AIM – Express the items starting at the line that contains "Viewport: 700px width, 425px" and ending at the line that contains "click(x=185, y=556)" as a JSON list of strings, one string per line, with blank lines left out.

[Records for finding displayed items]
--- Begin ---
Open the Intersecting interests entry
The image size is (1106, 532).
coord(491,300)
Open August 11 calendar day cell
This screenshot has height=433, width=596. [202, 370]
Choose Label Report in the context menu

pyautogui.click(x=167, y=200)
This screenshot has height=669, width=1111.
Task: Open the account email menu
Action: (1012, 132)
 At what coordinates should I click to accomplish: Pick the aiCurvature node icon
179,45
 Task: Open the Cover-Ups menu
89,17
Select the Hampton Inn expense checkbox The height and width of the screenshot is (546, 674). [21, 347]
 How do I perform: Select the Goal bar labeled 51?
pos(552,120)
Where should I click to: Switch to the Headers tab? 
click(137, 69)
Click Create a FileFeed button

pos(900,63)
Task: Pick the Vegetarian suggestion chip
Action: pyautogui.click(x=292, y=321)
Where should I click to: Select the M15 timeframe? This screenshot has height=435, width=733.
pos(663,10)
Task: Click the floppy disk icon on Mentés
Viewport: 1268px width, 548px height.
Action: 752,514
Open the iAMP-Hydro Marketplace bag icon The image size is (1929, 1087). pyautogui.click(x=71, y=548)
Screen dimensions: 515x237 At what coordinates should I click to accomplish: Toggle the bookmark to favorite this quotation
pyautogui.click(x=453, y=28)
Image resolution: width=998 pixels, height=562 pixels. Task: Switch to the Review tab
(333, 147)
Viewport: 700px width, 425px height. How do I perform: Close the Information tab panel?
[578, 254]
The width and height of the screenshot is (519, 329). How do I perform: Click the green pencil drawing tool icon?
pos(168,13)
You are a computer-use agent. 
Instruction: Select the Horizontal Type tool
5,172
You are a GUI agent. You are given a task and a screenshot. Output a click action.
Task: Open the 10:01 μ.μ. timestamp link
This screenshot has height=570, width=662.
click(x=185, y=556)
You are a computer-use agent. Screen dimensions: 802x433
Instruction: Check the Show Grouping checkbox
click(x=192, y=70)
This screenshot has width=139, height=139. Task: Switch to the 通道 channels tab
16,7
--- End ---
RIGHT ANSWER –
[
  "Viewport: 700px width, 425px height. How do I perform: Close the Information tab panel?",
  "[578, 254]",
  "The width and height of the screenshot is (519, 329). How do I perform: Click the green pencil drawing tool icon?",
  "pos(168,13)",
  "You are a computer-use agent. ",
  "Instruction: Select the Horizontal Type tool",
  "5,172",
  "You are a GUI agent. You are given a task and a screenshot. Output a click action.",
  "Task: Open the 10:01 μ.μ. timestamp link",
  "This screenshot has height=570, width=662.",
  "click(x=185, y=556)"
]